Assigned task:
Please copy the Yemen flood report word for word, starting with "Al-Qubati said the" and going on through "had been displaced.".

Given text:
Segment Open

Yemen: Aid beginning to reach flood victims

News and Press Release
Originally published
SANAA, 28 October 2008 (IRIN) - Thousands of people are facing harsh conditions in Hadramaut and al-Mahra governorates, southeastern Yemen, after flooding seriously affected livelihoods and displaced thousands, aid workers and officials have said.

Mohammed al-Qubati, president of the Charitable Society for Social Welfare, a local NGO, told IRIN: "Some 75 percent of Hadramaut's population is affected. Some families have become destitute overnight. Families with average incomes have become very poor after their farms and beehives were destroyed."

Al-Qubati said the floods had also affected health: "Drinking water has been mixed with sewage and this will lead to health hazards. The humanitarian situation is so difficult. Highways are still cut off."

The Hadramaut local authorities said on 27 October the floods had destroyed 420 farms, 58 water wells and about 7,000 beehives. Some 3,000 families (about 21,000 people) had been displaced.

Segment Closed

Dataset entries:
Segment Open

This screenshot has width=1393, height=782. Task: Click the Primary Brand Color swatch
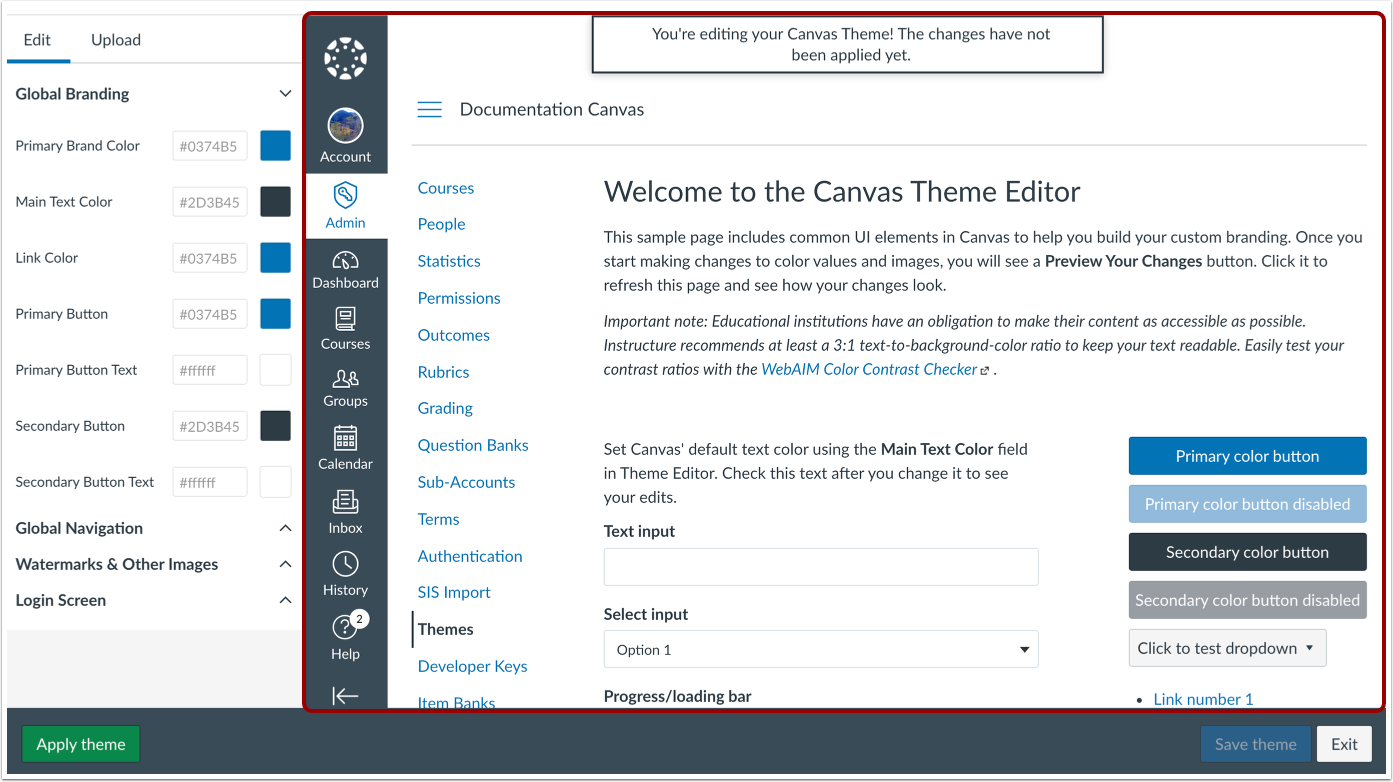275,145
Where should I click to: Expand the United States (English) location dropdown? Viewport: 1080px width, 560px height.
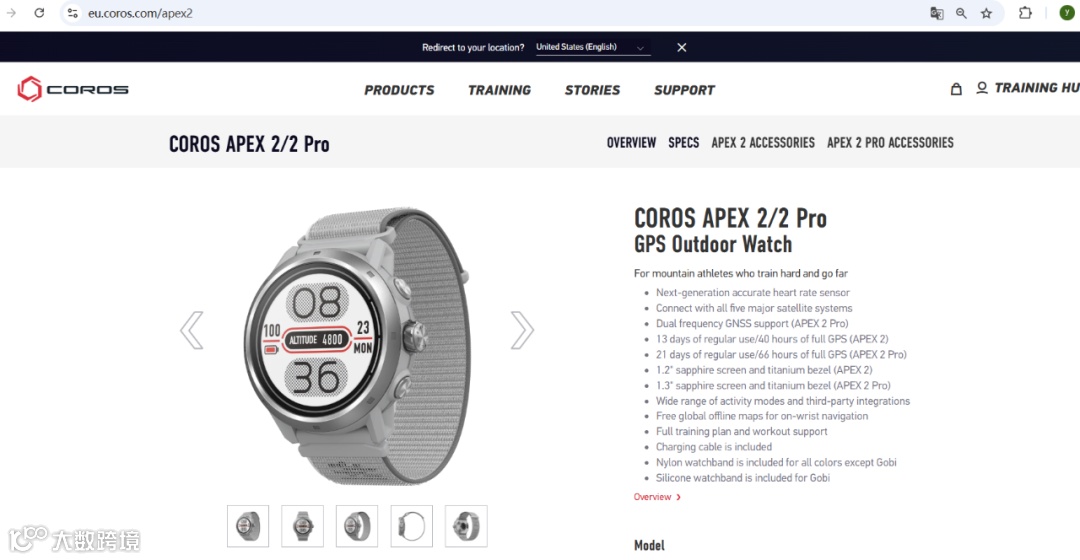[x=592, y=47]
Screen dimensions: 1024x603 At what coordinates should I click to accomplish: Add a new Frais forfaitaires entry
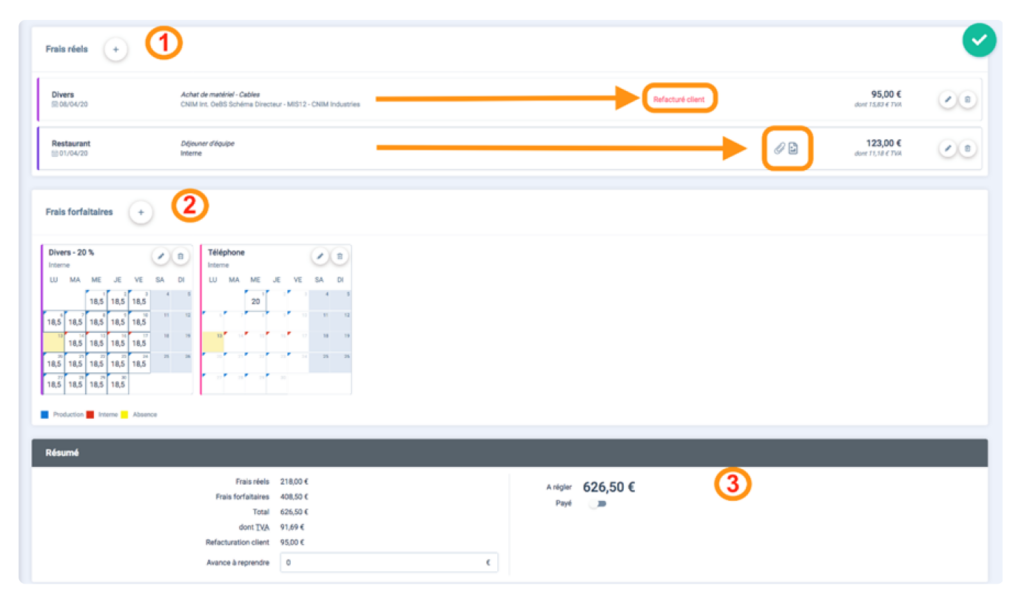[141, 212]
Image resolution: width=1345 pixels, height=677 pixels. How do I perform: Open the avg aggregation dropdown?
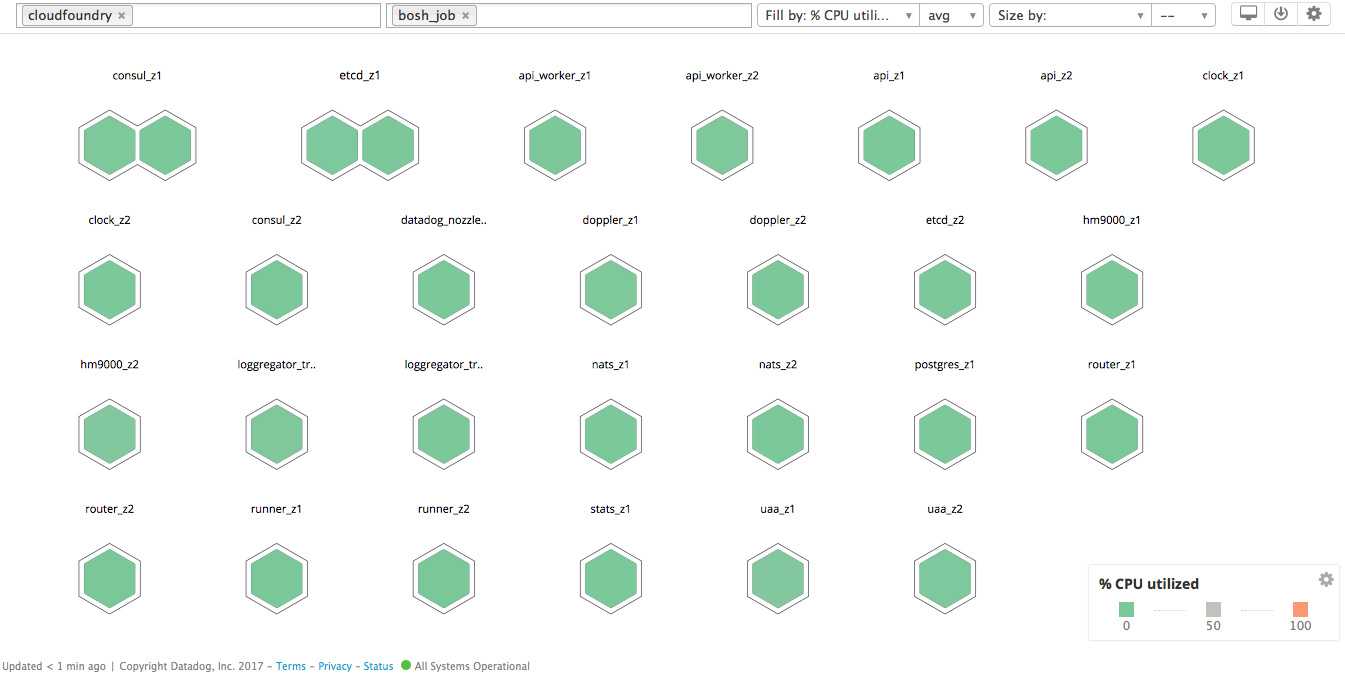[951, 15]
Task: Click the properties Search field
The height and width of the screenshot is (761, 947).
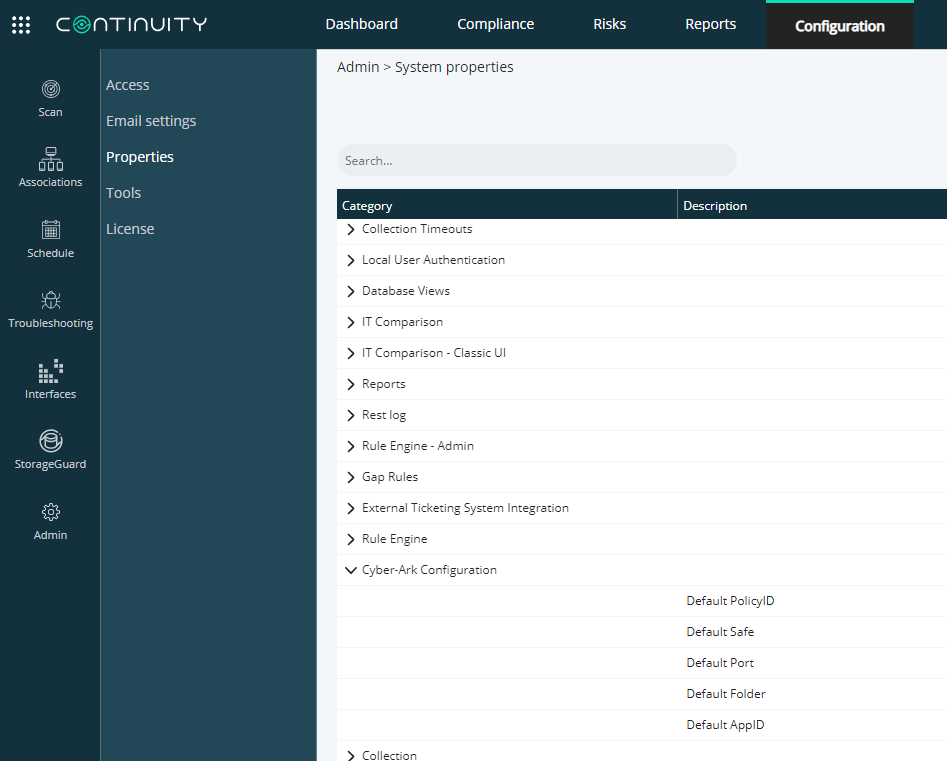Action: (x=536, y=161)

Segment Closed

Written answer:
Al-Qubati said the floods had also affected health: "Drinking water has been mixed with sewage and this will lead to health hazards. The humanitarian situation is so difficult. Highways are still cut off."

The Hadramaut local authorities said on 27 October the floods had destroyed 420 farms, 58 water wells and about 7,000 beehives. Some 3,000 families (about 21,000 people) had been displaced.